Elaine Patricia Cruz
Repórter da Agência Brasil
São Paulo – O Ministério Público Federal (MPF) em Guarulhos (SP) quer obrigar a União a criar uma ouvidoria federal de combate à tortura em São Paulo. De acordo com o órgão, uma ação civil pública propondo a criação da ouvidoria foi protocolada na Justiça Federal na última quinta-feira (21).
O pedido foi feito pelo procurador Matheus Baraldi Magnani, que considera a criação da ouvidoria “o mínimo” para que o Brasil cumpra a Convenção contra a Tortura e outros Tratamentos ou Penas Cruéis, Desumanos ou Degradantes, integrada ao ordenamento jurídico brasileiro desde 1991. Na ação, o procurador sugere que seja estipulado um prazo de 180 dias para que a ouvidoria seja instalada pela União. Também sugere que seja aplicada multa diária por descumprimento da decisão, o que pode ser modificado pela Justiça Federal. A ação refere-se somente ao estado de São Paulo mas, segundo o procurador, pode ser adotada pelos demais estados.

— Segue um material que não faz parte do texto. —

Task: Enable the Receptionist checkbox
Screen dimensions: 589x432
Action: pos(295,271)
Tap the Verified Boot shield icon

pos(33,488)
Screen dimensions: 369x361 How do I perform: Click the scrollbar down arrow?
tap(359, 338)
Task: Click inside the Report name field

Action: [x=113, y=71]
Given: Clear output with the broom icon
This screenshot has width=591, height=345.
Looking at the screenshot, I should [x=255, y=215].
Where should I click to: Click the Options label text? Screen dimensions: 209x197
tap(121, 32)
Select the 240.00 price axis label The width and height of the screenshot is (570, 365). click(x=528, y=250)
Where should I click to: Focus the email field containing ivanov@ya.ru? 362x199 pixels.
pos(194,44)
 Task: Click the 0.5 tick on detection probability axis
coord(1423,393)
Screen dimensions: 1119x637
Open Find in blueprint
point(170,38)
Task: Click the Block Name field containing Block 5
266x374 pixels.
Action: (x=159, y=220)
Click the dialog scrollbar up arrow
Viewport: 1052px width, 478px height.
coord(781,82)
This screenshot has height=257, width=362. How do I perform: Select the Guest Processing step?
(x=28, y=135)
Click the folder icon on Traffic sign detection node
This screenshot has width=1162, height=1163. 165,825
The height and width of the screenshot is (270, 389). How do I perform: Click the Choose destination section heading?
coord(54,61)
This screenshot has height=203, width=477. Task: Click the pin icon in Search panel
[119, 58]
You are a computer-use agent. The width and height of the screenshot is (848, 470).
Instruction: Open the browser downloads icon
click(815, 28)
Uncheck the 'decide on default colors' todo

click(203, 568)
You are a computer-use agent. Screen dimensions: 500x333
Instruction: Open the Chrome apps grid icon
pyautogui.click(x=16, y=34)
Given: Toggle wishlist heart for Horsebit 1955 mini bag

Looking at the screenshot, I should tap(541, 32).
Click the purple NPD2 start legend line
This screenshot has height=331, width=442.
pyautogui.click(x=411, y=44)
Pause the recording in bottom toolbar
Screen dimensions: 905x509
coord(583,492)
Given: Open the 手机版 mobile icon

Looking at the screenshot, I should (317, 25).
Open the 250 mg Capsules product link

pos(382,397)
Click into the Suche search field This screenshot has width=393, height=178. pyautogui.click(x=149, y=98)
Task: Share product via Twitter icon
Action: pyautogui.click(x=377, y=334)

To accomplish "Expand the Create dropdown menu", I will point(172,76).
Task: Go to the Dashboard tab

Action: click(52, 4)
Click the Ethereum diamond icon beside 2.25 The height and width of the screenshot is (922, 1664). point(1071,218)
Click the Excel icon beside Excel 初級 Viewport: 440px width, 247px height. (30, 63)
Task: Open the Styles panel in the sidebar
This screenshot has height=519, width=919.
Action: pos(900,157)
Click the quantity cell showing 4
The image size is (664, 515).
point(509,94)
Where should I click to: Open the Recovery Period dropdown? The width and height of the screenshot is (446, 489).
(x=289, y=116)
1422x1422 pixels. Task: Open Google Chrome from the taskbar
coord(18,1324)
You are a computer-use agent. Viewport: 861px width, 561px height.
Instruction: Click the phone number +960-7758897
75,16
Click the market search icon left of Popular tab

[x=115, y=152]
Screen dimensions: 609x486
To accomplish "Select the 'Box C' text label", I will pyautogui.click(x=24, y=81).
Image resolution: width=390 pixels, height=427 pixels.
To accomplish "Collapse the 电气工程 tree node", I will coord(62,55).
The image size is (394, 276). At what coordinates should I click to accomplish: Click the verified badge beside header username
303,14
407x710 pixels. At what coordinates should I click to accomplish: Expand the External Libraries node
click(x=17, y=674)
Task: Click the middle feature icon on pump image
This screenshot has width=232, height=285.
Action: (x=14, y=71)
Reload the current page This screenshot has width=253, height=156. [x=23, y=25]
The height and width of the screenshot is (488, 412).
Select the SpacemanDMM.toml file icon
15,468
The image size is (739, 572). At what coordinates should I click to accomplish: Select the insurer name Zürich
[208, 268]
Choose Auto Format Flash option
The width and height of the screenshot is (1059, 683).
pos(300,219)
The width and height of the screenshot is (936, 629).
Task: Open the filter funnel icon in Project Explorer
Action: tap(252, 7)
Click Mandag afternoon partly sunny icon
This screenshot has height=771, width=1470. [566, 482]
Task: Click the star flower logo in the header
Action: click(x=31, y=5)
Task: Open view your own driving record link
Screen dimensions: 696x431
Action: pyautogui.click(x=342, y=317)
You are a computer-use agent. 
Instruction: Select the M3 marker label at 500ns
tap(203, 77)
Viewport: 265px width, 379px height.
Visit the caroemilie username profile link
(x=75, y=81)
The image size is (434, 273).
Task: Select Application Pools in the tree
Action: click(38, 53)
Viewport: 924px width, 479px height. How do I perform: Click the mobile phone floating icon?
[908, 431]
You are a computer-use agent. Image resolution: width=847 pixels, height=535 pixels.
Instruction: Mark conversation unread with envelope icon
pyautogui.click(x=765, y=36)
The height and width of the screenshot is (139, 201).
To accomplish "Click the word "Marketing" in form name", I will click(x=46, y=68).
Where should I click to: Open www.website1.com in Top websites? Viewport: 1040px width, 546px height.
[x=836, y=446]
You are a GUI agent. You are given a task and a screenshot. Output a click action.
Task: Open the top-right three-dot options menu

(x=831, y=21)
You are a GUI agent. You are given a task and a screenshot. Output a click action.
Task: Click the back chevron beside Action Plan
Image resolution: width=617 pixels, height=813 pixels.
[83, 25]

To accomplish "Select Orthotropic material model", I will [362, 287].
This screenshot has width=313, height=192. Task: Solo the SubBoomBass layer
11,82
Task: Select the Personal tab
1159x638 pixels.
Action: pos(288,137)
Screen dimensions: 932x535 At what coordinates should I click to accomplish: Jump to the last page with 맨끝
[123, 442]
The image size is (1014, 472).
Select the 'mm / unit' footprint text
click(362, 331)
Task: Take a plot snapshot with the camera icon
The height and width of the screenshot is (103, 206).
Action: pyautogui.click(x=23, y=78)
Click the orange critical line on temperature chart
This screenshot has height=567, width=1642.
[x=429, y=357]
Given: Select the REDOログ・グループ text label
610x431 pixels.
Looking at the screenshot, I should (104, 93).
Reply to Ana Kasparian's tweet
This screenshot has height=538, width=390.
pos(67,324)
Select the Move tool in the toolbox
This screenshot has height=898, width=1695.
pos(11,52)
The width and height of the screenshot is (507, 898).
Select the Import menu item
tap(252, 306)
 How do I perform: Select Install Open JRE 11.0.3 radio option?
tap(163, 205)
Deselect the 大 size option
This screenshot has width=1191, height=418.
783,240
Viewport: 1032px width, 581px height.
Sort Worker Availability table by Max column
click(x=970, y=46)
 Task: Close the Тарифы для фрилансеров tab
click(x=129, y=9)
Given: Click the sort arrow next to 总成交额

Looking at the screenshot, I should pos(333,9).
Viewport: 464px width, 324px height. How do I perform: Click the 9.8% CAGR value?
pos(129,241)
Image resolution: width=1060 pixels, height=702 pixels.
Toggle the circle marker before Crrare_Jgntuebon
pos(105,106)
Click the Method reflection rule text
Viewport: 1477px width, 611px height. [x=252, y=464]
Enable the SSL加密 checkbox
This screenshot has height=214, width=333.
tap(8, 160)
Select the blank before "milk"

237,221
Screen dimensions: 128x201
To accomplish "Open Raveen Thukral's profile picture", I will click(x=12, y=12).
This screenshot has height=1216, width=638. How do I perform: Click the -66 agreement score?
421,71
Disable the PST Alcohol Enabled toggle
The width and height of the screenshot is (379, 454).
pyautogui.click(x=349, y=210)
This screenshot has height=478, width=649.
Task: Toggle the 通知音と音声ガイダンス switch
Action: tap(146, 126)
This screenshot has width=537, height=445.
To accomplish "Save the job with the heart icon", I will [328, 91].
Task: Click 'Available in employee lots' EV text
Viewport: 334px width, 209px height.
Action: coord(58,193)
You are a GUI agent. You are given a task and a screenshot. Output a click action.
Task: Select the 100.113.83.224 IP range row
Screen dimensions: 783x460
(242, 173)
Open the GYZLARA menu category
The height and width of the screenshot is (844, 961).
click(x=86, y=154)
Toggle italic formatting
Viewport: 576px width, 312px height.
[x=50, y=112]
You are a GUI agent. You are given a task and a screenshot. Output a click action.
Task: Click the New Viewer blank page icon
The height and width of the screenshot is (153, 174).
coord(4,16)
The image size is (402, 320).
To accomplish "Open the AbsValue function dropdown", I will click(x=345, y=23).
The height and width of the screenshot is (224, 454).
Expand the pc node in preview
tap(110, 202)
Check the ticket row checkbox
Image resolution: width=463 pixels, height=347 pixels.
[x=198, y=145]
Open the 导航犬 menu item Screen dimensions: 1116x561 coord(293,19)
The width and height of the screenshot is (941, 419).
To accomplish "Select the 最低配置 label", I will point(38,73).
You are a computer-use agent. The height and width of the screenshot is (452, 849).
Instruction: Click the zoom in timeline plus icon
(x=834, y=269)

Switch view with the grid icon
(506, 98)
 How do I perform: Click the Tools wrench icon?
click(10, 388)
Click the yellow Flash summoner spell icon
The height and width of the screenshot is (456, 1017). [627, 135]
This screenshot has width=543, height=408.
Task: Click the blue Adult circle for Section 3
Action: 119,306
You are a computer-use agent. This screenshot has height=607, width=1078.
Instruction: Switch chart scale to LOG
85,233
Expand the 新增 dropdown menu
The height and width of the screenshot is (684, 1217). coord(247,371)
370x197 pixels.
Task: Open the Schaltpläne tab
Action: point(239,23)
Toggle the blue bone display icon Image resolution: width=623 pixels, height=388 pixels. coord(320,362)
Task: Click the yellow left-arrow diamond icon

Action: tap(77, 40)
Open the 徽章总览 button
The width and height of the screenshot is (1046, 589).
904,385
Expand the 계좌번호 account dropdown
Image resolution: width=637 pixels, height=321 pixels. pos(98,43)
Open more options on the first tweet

“A Convenção Internacional de Combate à Tortura estabelece que a União tem a obrigação de criar mecanismos administrativos de combate à tortura e quase 30 anos após a ratificação desse tratado, a União não fez nada nesse sentido. Peço que pelo menos seja criado um órgão no qual a vítima de tortura consiga ao menos declarar que foi vítima dessa atrocidade. É o mínimo que se espera da União no cumprimento dessa convenção”, disse o procurador, em entrevista à Agência Brasil.
Segundo Magnani, desde a ratificação da convenção, nenhuma ação foi tomada pela União com relação ao combate à tortura. “Os mecanismos administrativos não existem até hoje. Não existe nenhum”, disse.
Para o procurador, caso a União não demonstre interesse em criar a ouvidoria, no qual a vítima de tortura possa denunciar a sua prática, o melhor seria eliminar o tratado internacional do ordenamento jurídico. Segundo ele, o Artigo 2º da Convenção contra a Tortura determina a criação de mecanismos administrativos de combate à tortura.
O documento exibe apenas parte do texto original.